I used to have a problem with bullets slipping under recoil reloading the Casull cartridges with a .45LC die set. I solved this by reducing the powder charge by 0.5 grn and adding more crimp.

I never suspected the die set, I assumed the reason was the gunpowder I used. I live in Europe, see, and Hodgdon is hard to obtain, so I am forced to use V-N110 (Vihtavuori N110). This is a very clean, very expensive, but also a rather voluminous powder, and when using a bullet that must be seated very deep (a 300 gn jacketed flatnose), the bullet is compressing the powder a lot.

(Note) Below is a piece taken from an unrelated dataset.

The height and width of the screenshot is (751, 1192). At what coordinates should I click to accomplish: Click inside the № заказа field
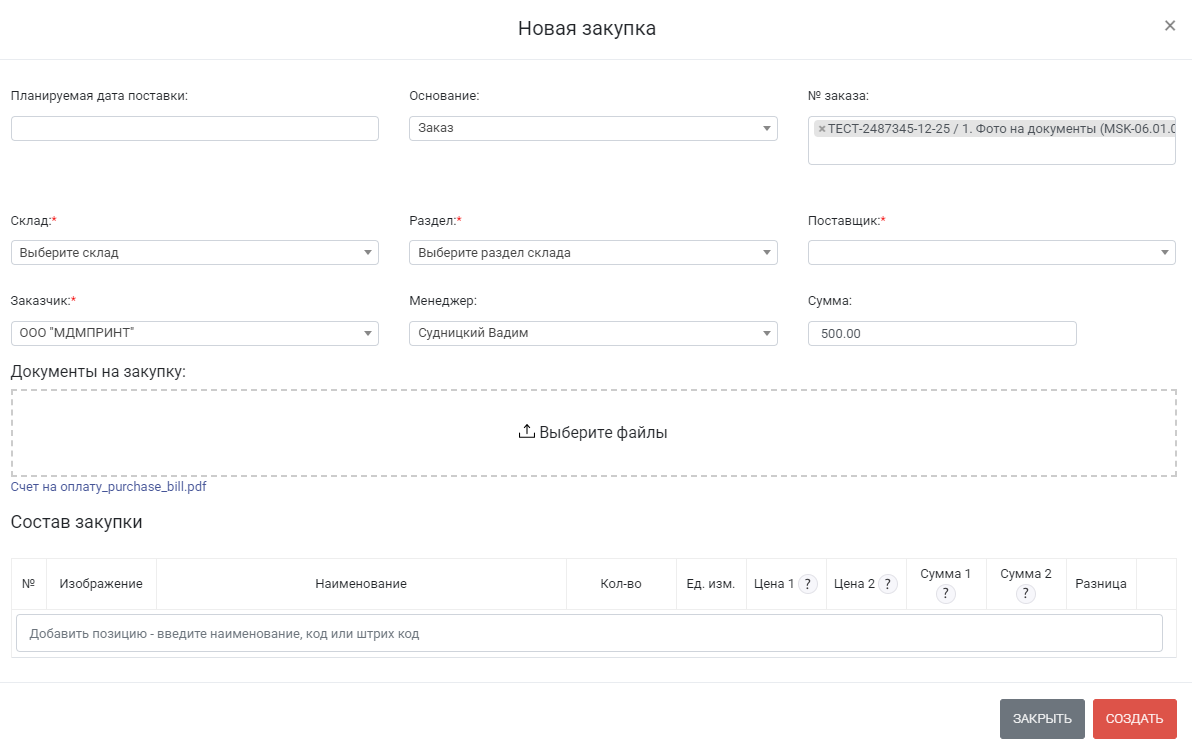point(990,151)
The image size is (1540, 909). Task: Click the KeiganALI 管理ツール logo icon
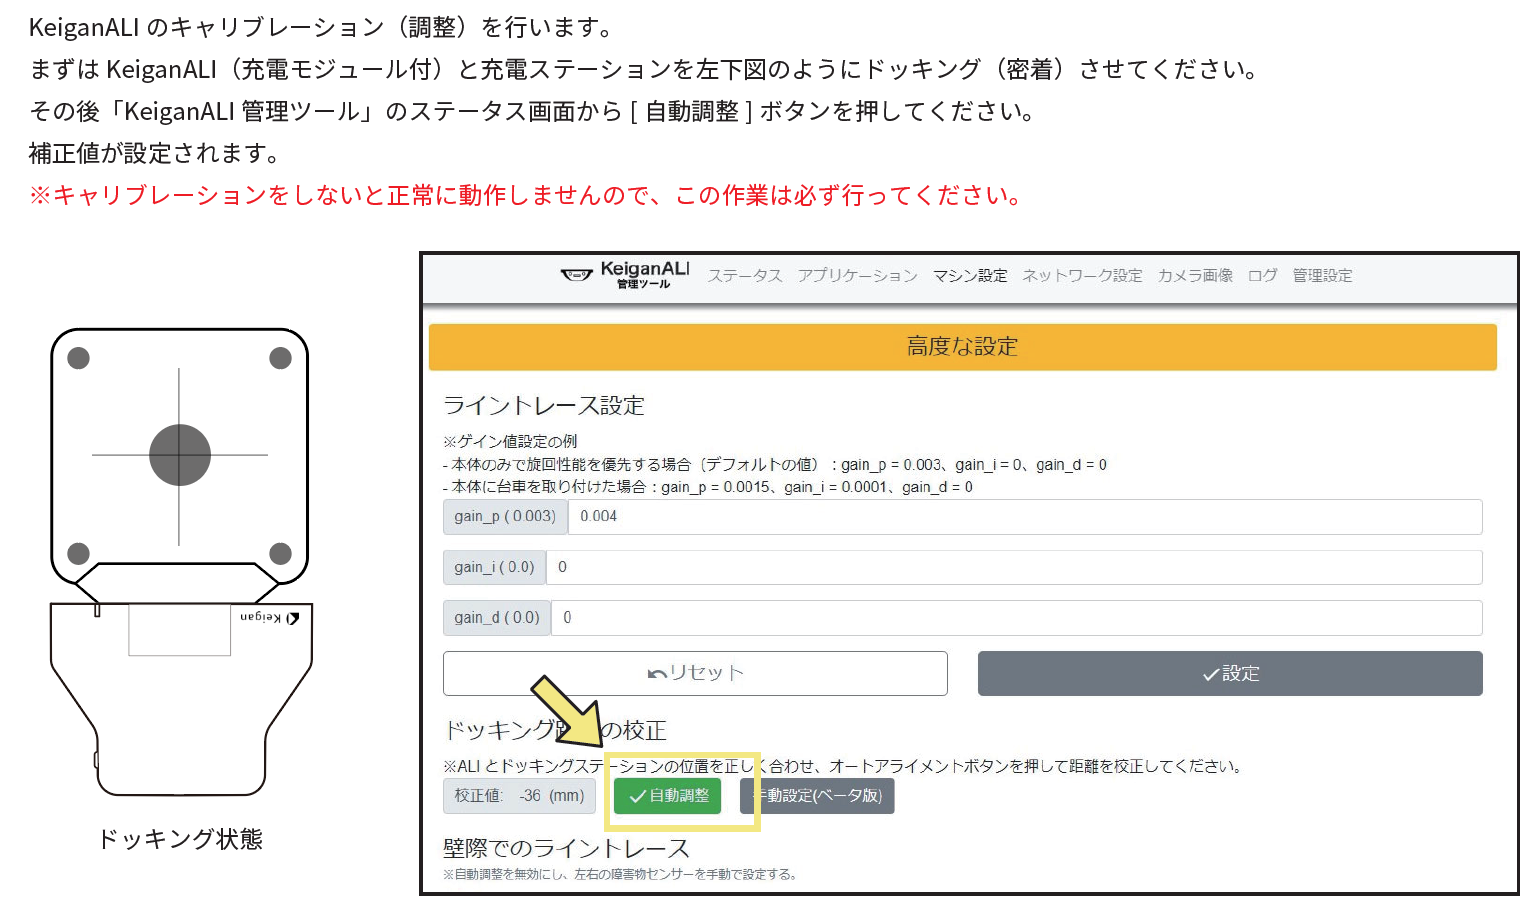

The reloaded cartridges fit, but after 30 rounds two of the six chambers begin to foul up, and I have to push the rounds in, instead of simply dropping them into the chamber. I have never fired more than 36 rounds in a single session; by then, the mammoth recoil opens the skin between my thumb and index finger.

Do you think the fouling of the chambers is a result of using the wrong die set, or do you get chambers fouling in the FA as well?

In any case, I will order a proper RCBS Casull die set asap. I am unclear about one detail though: does this die set use a die for bullet seating, and a _seperate_ die for crimp? Or is this a combined seating / crimping die, and I should use the same die for bullet seating first, then adjust down for proper crimp (as per FA recommendation)?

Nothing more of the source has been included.